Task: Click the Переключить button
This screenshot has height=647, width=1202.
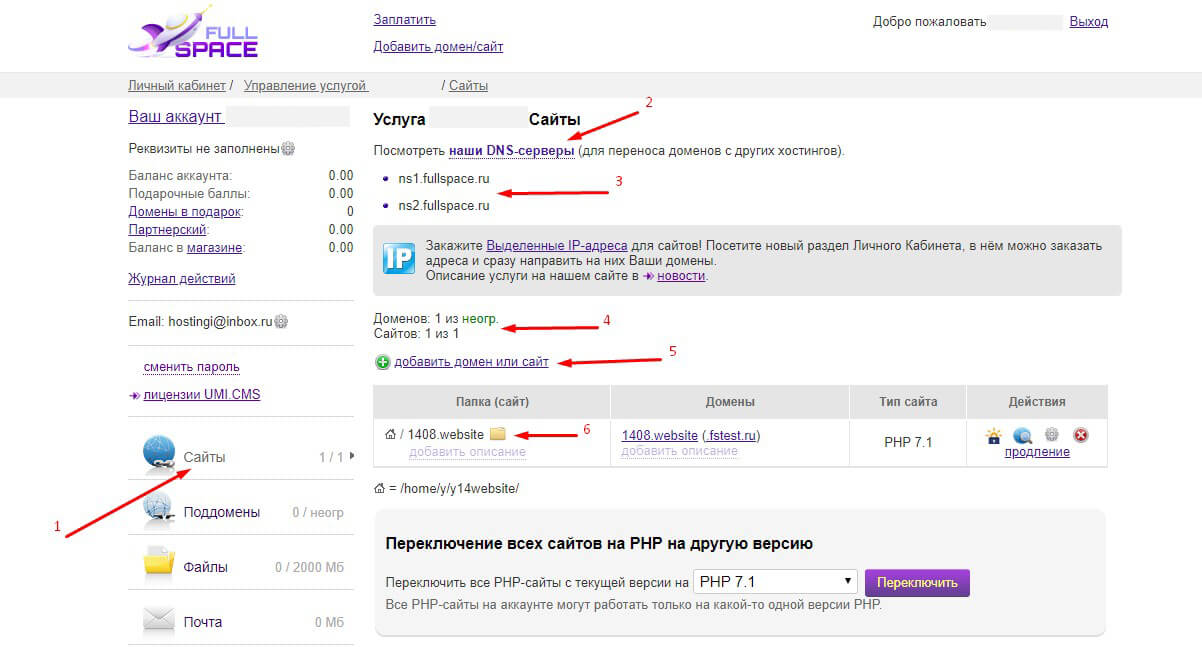Action: 917,582
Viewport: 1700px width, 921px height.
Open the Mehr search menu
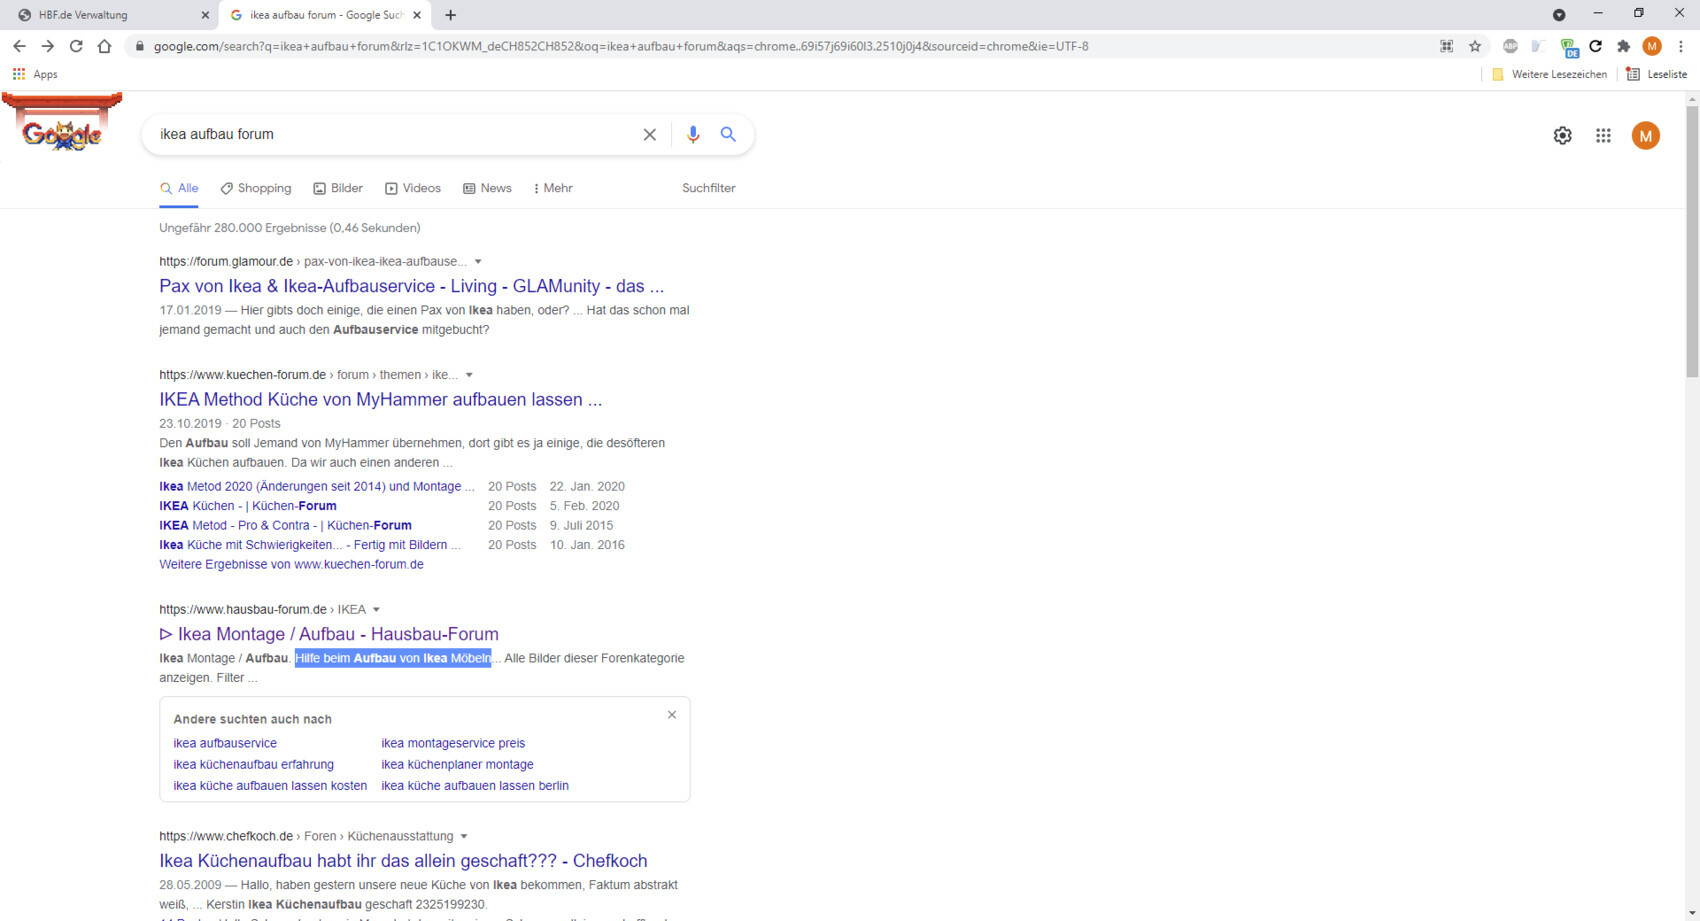[553, 188]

*****

• **Aim**
Write out all of the rows again with their requests, raising every coordinate in the answers by 18 and leaving the pictures out.

• **Response**
Task: Click the Переключить button
This screenshot has height=647, width=1202.
Action: 935,600
Viewport: 1700px width, 921px height.
Open the Mehr search menu
[571, 206]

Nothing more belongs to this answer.